Barack Obama set a record in 2009: He raised an unprecedented $53 million to support his inauguration. That money came from thousands of contributorsnationwide. Donations were capped at $50,000 — considered a high amount at the time — and, in the tradition of past inaugurations, included millions of dollars from various special interest groups.
For all the money Obama raised, Donald Trump‘s inauguration was something entirely different. With a fraction of the donors Obama had, Trump hauled in $107 million for his inauguration, according to a disclosure released this week. There was no limit on how much individuals and groups could contribute to the inauguration. Trump drew $5 million from billionaire casino owner and Republican megadonor Sheldon Adelson— the largest single inauguration donation ever. According to the Center for Public Integrity, others who gave at least $1 million include a coal baron, Wall Street investors and fast-food CEOs. Three major health insurance companies each contributed $100,000.
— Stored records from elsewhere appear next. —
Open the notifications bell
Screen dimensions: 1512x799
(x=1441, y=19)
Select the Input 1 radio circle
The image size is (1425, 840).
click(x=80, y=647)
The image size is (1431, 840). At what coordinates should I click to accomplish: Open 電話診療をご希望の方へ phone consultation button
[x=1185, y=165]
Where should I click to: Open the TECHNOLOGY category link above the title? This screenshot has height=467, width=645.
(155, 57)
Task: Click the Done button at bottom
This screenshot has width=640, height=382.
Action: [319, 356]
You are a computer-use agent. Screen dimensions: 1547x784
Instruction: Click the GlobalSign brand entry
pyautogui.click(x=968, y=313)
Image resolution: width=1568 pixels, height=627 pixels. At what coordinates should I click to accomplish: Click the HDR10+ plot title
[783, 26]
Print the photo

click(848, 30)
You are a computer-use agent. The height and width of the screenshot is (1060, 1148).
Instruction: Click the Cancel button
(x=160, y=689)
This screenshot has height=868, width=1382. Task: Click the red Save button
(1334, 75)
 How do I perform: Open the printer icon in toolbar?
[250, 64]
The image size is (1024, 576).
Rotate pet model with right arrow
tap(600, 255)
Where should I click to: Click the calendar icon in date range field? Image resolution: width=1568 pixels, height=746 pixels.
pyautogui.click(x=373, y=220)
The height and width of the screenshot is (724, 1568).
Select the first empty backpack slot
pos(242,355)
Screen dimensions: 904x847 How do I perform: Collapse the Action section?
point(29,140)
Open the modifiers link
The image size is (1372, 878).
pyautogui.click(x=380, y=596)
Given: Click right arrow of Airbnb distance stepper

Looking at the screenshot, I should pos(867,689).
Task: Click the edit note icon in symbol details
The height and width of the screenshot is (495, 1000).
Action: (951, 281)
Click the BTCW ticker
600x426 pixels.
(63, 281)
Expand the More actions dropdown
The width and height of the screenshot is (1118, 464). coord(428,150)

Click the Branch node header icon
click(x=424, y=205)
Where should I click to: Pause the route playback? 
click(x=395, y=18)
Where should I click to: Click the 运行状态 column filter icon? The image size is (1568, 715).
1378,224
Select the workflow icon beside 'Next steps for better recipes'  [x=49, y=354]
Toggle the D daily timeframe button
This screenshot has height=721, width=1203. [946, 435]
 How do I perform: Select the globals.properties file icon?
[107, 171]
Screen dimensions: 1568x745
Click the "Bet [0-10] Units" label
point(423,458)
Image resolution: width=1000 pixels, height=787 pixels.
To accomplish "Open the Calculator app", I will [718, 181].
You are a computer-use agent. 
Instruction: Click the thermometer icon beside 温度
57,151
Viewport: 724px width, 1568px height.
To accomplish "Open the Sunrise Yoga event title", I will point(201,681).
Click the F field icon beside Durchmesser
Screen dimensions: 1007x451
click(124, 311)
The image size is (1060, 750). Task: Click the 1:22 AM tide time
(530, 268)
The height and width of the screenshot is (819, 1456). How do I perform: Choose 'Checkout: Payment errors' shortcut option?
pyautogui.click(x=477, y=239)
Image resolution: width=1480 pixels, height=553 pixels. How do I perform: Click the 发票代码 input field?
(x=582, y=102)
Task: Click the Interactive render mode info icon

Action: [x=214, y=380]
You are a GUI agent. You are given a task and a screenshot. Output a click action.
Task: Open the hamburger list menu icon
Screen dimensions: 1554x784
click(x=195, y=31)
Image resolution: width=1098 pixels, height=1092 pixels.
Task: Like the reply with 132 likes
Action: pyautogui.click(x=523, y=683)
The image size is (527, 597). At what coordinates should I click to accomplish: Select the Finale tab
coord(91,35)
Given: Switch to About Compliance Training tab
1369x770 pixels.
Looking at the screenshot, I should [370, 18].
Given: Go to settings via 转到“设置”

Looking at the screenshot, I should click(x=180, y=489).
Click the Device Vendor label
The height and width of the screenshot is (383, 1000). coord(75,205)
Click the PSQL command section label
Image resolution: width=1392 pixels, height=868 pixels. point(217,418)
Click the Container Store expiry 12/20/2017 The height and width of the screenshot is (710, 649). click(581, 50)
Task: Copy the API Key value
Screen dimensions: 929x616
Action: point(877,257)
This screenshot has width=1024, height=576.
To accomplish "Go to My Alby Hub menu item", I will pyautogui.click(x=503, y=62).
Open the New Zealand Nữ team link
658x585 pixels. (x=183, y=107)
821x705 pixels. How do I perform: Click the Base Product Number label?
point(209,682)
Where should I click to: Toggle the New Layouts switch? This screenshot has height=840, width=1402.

Energy interests contributed more than $8 million to the inauguration, USA Today found. Trump has, of course, rolled back dozens of Obama-era environmental regulations. Kelcy Warren, the billionaire behind the Dakota Access Pipeline, which Trump pushed through, gave him $250,000. Exxon Mobil contributed $500,000 the week after Trump announced Rex Tillerson as his pick for secretary of state. (Exxon just applied for a waiver to drill for oil in Russia, despite U.S. sanctions there.)
Compare that to Trump’s campaign message. Largely running with his own money and support from small-dollar donors, Trump promised supporters he could not be persuaded by wealthy conservatives and rich special interests. Yet in his first 100 days, he has appointed a bevy of former lobbyists and corporate consultants to key positions across Washington, the New York Times found. Those individuals with deep-pocketed backgrounds in Washington now work on legislation they used to lobby around — raising ethical concerns across policy areas. And giving access to people who could afford it was the plan all along. Back in November, the Center for Public Integrity first reported Trump’s inaugural team was selling access to the president in exchange for huge sums of money.
Obama allowed contributions of up to $1 million in 2013 from corporations. Trump capped contributions from corporations at $1 million and did not accept contributions from registered lobbyists. It was removing the limit on individual contributions that yielded a record-breaking haul for Trump.